Zgodnie z zapowiedziami kielczanie nie przestraszyli się Ruchu. Właściwie już w pierwszych minutach Korona mogła wyjść na prowadzenie, ale strzały Oliviera Kapo, a później Przemysława Trytko okazały się niecelne. Popularny Tryto nie mógł zaliczyć do udanych poniedziałkowego meczu. Jego skuteczność pozostawiała wiele do życzenia. Próby Złocisto-krwistych na gola dopiero w 77. minucie zamienił obrońca, Radek Dejmek. Jak się później okazało, był to gol dający trzy punkty.

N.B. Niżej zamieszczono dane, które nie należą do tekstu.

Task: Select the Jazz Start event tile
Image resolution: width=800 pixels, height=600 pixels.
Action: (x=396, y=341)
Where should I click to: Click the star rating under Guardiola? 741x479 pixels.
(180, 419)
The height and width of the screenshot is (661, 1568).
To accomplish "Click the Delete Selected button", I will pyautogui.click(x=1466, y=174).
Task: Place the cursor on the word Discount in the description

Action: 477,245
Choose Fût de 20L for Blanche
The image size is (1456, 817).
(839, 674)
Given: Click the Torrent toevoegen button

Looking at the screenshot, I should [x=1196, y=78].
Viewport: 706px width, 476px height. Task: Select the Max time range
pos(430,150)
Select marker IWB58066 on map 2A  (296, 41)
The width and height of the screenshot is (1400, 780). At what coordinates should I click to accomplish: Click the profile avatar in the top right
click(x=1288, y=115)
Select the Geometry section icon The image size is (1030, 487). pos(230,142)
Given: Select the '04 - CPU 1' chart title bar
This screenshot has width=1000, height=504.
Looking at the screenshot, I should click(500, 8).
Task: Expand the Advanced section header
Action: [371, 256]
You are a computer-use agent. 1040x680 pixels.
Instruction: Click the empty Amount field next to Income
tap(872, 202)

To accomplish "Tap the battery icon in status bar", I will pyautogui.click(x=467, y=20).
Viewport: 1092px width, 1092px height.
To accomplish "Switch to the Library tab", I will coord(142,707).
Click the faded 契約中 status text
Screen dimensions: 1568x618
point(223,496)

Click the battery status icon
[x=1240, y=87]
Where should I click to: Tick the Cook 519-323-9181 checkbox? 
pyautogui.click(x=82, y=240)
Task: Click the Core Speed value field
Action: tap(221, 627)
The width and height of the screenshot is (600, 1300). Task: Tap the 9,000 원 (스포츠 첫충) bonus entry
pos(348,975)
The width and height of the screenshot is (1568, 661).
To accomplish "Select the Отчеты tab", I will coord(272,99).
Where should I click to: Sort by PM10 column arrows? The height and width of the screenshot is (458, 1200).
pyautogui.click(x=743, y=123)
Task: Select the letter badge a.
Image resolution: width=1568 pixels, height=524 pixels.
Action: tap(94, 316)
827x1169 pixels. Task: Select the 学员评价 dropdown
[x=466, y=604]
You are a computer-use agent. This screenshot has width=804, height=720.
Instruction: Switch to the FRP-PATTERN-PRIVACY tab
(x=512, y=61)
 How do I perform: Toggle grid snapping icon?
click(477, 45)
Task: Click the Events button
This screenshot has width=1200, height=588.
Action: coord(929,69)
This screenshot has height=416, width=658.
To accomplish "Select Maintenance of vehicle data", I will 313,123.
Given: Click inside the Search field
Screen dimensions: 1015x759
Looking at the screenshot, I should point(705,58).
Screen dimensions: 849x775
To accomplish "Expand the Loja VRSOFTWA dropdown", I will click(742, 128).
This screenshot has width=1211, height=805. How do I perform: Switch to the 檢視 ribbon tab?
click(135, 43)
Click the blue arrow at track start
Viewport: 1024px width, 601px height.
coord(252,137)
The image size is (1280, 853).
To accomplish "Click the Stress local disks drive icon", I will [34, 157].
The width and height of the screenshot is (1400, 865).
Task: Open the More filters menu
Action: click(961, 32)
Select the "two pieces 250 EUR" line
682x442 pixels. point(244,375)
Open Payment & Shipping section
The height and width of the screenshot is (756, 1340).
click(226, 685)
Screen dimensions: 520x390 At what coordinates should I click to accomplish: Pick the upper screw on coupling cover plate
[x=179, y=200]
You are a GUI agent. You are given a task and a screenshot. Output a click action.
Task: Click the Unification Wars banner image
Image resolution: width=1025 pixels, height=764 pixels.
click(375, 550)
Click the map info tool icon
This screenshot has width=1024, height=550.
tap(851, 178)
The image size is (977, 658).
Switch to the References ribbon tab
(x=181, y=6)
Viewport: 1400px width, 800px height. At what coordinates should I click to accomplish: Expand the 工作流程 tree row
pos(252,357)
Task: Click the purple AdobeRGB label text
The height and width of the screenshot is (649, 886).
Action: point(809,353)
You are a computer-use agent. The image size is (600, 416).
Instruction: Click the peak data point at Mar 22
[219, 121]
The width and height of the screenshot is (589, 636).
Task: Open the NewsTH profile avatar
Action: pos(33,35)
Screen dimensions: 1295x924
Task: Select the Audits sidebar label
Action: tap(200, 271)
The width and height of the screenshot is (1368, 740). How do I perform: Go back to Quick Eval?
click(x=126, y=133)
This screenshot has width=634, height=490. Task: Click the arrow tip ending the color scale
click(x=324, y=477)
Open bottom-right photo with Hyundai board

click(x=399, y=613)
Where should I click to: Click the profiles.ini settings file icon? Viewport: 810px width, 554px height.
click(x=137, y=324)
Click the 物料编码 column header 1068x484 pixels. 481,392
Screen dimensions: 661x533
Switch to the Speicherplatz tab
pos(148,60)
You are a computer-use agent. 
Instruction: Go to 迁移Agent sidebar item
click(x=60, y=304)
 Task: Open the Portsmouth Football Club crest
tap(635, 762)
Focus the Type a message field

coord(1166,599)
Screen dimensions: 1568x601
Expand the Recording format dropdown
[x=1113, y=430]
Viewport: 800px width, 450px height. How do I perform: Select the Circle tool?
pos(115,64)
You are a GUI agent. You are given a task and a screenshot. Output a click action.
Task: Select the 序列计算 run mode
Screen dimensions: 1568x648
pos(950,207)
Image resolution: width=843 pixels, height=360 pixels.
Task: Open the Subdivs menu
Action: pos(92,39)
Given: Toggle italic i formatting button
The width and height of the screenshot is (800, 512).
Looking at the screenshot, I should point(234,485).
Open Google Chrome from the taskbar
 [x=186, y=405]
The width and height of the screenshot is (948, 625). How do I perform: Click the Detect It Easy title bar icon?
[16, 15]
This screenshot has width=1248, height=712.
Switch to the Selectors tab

- Wiedzieliśmy, że nie będzie to łatwe spotkanie - mówił Jacek Kiełb.
Zwycięstwo nad Ruchem dało Koronie trochę oddechu, ponieważ kielczanie wreszcie opuścili strefę spadkową. Z trzech punktów zadowolony był trener Tarasiewicz. Trzy punkty oczywiście cieszą, ale do utrzymania jeszcze daleka droga. Hurraoptymizmu w szeregach Żółto-czerwonych nie ma.
- Szampanów nie otwieramy. Od wtorku szykujemy się na kolejny mecz - powiedział Trytko.
Kolejny mecz Korona rozegra na Kolporter Arenie z Wisłą Kraków. Początek w piątek o godzinie 20.30.